“Fitness test cleared & all set to wear green. Thanks for the trust of selectors & coaches. I will keep giving my best for Pak.” #NeverGiveUp
Yasir Shah had tweeted after being named in Pakistan's Test squad to take on Sri Lanka. Only a week ago, he had expressed his gratitude to Pakistan cricket for naming him as the ‘Test Player of the Year’ for his outstanding exploits over the past few months.
In reality, the Pakistan Cricket Board (PCB) had little choice but to bestow Yasir with the coveted award. The scintillating leg-spinner had made a roaring return to Test cricket in 2016 after being banned for close to three months on doping charges. Since then, he has barely put a foot wrong, picking up 87 wickets in 16 Tests including nine five-wicket hauls and two ten-wicket hauls.

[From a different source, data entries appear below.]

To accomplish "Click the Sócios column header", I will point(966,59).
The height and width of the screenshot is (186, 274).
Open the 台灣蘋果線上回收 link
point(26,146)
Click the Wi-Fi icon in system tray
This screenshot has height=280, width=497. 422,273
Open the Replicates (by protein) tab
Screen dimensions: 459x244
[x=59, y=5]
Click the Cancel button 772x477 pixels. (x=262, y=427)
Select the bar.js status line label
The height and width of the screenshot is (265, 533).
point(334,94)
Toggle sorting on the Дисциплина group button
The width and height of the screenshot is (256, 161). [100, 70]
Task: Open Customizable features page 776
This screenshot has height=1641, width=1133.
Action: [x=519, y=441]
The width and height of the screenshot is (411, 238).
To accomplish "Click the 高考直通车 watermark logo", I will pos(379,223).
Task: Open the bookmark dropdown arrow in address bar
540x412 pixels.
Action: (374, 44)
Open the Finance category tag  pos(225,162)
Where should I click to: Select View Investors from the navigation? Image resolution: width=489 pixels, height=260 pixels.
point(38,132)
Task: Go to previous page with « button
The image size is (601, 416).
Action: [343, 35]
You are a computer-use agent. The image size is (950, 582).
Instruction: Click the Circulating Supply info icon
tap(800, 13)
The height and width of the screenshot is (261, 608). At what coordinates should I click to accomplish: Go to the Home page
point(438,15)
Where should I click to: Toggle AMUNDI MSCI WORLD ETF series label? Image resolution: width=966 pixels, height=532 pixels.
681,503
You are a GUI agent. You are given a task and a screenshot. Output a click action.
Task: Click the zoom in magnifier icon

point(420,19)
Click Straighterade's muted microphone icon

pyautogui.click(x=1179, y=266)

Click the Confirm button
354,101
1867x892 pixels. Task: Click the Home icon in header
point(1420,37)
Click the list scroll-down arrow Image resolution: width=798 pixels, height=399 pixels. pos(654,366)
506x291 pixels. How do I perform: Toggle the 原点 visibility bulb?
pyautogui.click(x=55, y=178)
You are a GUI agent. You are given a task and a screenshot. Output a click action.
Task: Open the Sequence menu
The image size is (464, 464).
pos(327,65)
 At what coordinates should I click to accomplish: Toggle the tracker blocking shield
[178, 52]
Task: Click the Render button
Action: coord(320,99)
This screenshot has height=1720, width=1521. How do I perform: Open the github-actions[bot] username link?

Of the nine five-fors, five have come in the last five Test matches he has played in, making him the first spinner in nearly 140 years to claim five consecutive five-wicket hauls. Only Sydney Barnes, Charlie Turner and Alec Bedser have taken more five-wicket hauls in succession (six each).
A few days back, he had become the fastest spinner to bag 150 Test wickets, breaking the record of former Australian spinner, Clarrie Grimmett, when he grabbed the wicket of Lahiru Thirimanne in the first Test in Abu Dhabi. Overall, Shah stands a joint second, alongside fellow Pakistani, Waqar Younis, as the quickest to the landmark.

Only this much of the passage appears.